Metas para mineração foram definidas pelo próprio mercado, diz site

Documentos revelam que, na prática, Programa Mineração e Desenvolvimento (PMD) foi ditado por associações representativas do setor mineral

Bento Albuquerque, ministro de Minas e Energia, e o presidente Jair Bolsonaro. Foto: Reprodução

Jornal GGN – O Programa Mineração e Desenvolvimento (PMD), anunciado em setembro pelo presidente Jair Bolsonaro e o ministro de Minas e Energia Bento Albuquerque, foi ditado por associações representativas do setor mineral.

A revelação foi feita pelo jornalista Mauricio Angelo, em reportagem publicada no site Observatório da Mineração a partir de documentos obtidos via Lei de Acesso à Informação. Dentre as consultas feitas pelo governo junto a entidades do setor para fechar as 110 metas do PMD, está a regulamentação da mineração em terras indígenas, sugerida pela Associação Brasileira de Empresas de Pesquisa Mineral (ABPM).

A entidade chega a afirmar ao Ministério de Minas de Energia que a expectativa, dentro de quatro anos, é ter pelo menos oito terras indígenas disponíveis, e também pede R$ 200 milhões em incentivos fiscais para a pesquisa mineral nos próximos 4 anos.

O documento obtido via LAI mostra ainda que dezenas de entidades contribuíram para o resultado, ditando o conteúdo adotado. Além da ABPM, o governo federal coletou as sugestões de entidades do setor privado e de órgãos internos do governo em reunião realizada em 03 de agosto de 2020.

A reunião contou com a participação da Associação Brasileira de Cimento Portland, a Associação dos Municípios Mineradores do Brasil (Amig), a Associação Brasileira da Indústria de Rochas Ornamentais (Abirochas), a Associação Brasileira de Empresas de Pesquisa Mineral (ABPM), a Associação Brasileira do Carvão Mineral (ABCM), o Serviço Geológico do Brasil (CPRM) e a Secretaria Especial de Produtividade, Emprego e Competitividade (SEPEC) do Ministério da Economia.

A articulação também envolve outros agentes: no fim de julho, o ministro Bento Albuquerque se reuniu com o deputado federal Joaquim Passarinho (PSD/PA), autor de projeto de lei que autoriza empresas a comprar ouro diretamente de áreas de garimpo e um dos líderes das discussões em comissões da Câmara com o objetivo de transformar os garimpos em empresas legalizadas.

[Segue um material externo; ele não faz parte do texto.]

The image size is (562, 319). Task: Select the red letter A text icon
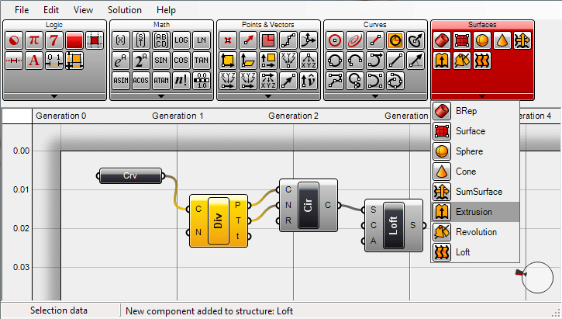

Por outro lado, nenhum movimento social, nenhuma organização da sociedade civil e nenhuma associação que representa comunidades atingidas pela mineração e povos indígenas foram ouvidos pelo Ministério de Minas e Energia para definir o PMD, e nenhuma consulta pública foi feita, exceto uma chamada dentro de uma notícia do ministério afirmando que sugestões podiam ser encaminhadas para um email institucional.